先週は4位、今月はここまで5位、年初来では5位。ただ株価指数(NZ50)は弱く年初来0.93%安。10年国債利回りは4.62%で僅かだが米英豪より高い。チャート的には対ドルで1月陽線、2月もここまで陽線。

(政策金利は0.5%引き下げか)
 2月19日に政策金利決定。予想は0.5%引き下げだ。
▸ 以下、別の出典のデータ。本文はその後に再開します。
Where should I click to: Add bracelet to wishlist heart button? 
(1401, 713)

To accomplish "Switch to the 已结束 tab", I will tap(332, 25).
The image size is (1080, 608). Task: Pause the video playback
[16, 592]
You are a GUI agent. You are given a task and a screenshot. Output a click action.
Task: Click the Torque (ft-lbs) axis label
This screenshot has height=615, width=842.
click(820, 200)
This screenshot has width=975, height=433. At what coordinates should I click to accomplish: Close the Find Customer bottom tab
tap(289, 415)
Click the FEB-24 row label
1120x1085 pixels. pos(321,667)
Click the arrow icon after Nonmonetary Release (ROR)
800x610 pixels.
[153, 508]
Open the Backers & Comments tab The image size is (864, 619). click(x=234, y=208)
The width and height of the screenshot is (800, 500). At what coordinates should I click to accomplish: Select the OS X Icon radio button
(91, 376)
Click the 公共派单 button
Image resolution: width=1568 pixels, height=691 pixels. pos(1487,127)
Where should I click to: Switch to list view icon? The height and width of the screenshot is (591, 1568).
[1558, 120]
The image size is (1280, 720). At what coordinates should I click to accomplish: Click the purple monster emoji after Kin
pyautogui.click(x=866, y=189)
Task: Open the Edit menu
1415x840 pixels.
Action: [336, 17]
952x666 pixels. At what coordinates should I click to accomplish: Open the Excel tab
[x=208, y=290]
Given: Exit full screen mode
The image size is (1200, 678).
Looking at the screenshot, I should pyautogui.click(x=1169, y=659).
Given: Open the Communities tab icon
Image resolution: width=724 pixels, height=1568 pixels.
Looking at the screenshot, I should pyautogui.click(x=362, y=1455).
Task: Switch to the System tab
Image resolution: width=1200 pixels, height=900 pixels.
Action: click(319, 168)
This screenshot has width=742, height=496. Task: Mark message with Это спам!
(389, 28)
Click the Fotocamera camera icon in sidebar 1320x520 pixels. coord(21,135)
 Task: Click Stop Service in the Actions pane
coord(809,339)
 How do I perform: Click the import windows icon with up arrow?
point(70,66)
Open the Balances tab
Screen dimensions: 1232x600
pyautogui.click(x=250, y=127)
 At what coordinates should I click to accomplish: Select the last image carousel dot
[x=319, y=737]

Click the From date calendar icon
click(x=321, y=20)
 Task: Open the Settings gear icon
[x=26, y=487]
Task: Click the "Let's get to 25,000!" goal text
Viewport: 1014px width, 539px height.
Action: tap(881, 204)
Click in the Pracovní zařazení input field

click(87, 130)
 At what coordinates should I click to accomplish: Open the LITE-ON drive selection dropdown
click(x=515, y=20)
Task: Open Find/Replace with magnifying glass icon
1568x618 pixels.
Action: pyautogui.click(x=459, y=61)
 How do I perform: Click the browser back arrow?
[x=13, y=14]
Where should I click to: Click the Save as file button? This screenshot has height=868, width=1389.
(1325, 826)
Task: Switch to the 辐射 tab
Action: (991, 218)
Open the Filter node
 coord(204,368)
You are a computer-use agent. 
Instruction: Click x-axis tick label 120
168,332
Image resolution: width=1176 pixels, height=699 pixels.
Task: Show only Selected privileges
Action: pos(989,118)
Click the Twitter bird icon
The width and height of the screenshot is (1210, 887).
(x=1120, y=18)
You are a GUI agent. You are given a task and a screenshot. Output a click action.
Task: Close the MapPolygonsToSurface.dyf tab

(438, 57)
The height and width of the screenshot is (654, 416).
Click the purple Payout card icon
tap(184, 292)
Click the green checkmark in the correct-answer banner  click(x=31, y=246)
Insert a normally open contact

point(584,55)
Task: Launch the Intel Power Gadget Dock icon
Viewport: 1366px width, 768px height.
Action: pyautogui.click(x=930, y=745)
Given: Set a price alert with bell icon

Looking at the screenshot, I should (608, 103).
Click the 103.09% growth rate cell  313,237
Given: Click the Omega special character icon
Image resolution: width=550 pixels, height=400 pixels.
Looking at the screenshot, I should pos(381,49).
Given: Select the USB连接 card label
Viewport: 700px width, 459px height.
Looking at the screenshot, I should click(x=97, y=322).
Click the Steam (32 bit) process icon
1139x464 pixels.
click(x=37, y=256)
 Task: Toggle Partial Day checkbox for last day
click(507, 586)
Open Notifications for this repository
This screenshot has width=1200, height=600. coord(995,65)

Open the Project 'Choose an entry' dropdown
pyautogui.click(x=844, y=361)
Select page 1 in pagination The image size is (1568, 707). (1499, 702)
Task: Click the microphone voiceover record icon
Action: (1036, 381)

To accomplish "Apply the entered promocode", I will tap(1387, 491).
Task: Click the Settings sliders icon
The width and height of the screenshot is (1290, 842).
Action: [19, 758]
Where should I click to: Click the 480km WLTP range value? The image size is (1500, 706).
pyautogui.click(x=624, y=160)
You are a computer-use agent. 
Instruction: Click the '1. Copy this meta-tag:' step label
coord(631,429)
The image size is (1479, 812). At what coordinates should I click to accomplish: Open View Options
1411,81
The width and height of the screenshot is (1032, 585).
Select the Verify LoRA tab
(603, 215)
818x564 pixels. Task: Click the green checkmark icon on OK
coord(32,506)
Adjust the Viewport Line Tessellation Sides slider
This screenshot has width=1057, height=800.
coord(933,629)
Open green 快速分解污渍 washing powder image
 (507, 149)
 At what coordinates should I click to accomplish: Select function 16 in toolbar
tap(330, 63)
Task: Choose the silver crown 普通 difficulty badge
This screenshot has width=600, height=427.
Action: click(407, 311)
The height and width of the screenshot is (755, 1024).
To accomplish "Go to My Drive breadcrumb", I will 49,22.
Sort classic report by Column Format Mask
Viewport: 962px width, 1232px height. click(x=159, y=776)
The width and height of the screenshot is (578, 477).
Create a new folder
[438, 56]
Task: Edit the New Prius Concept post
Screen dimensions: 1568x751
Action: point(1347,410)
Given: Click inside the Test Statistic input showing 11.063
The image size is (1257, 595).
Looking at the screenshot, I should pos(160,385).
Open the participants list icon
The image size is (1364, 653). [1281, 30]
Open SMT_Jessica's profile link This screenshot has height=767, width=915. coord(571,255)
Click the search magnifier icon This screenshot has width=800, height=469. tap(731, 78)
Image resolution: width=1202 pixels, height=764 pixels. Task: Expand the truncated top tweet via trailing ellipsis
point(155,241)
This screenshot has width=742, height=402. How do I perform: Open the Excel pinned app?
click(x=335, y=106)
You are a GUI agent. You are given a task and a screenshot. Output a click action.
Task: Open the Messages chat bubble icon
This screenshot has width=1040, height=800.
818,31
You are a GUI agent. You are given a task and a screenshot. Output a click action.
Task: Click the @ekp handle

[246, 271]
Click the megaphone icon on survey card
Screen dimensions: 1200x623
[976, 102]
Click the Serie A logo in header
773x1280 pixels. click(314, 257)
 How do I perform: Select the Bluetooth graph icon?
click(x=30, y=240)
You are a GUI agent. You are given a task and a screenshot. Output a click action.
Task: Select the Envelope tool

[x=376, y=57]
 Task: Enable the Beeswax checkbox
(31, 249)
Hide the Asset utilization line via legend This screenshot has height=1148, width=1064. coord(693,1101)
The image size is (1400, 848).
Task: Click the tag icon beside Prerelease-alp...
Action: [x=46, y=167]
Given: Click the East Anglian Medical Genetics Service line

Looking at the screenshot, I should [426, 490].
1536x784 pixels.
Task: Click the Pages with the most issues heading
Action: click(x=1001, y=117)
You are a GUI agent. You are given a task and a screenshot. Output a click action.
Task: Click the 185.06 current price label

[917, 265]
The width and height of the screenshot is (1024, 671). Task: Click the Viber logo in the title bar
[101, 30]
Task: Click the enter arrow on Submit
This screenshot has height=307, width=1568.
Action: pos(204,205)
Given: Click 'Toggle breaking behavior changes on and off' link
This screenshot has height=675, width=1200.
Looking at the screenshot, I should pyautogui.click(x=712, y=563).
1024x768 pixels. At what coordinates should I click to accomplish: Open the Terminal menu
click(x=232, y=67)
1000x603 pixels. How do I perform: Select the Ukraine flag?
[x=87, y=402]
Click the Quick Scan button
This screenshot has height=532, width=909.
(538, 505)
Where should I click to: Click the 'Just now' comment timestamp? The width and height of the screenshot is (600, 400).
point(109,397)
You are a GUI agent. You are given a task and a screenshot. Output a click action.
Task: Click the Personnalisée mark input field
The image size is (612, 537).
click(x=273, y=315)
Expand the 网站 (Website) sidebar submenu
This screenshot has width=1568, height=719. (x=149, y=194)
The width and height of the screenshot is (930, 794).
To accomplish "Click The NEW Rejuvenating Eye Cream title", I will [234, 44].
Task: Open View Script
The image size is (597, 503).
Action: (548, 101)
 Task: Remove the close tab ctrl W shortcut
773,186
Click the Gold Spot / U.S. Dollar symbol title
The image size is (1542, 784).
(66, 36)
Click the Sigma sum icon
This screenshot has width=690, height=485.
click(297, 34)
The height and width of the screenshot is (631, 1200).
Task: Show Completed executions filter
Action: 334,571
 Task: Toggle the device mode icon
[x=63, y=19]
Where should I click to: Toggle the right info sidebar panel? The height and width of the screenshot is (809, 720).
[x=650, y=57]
ロイター調査では33人のエコノミストのうち32人が、0.5%引き下げ、1人が0.25%利下げと予想している。 リセッション、失業率の悪化、インフレターゲット内に収まっているインフレ(2.2%)などが0.5%引き下げの要因だ。

 ただもう少し先を見ると3月に予定されている4Q・GDP予想では前期比0.2%上昇の予想でリセッションを抜け出す可能性もある。

(人と投資流入の促進政策)
 リセッションを考慮しNZ政府は人と投資流入の促進政策を打ち出している。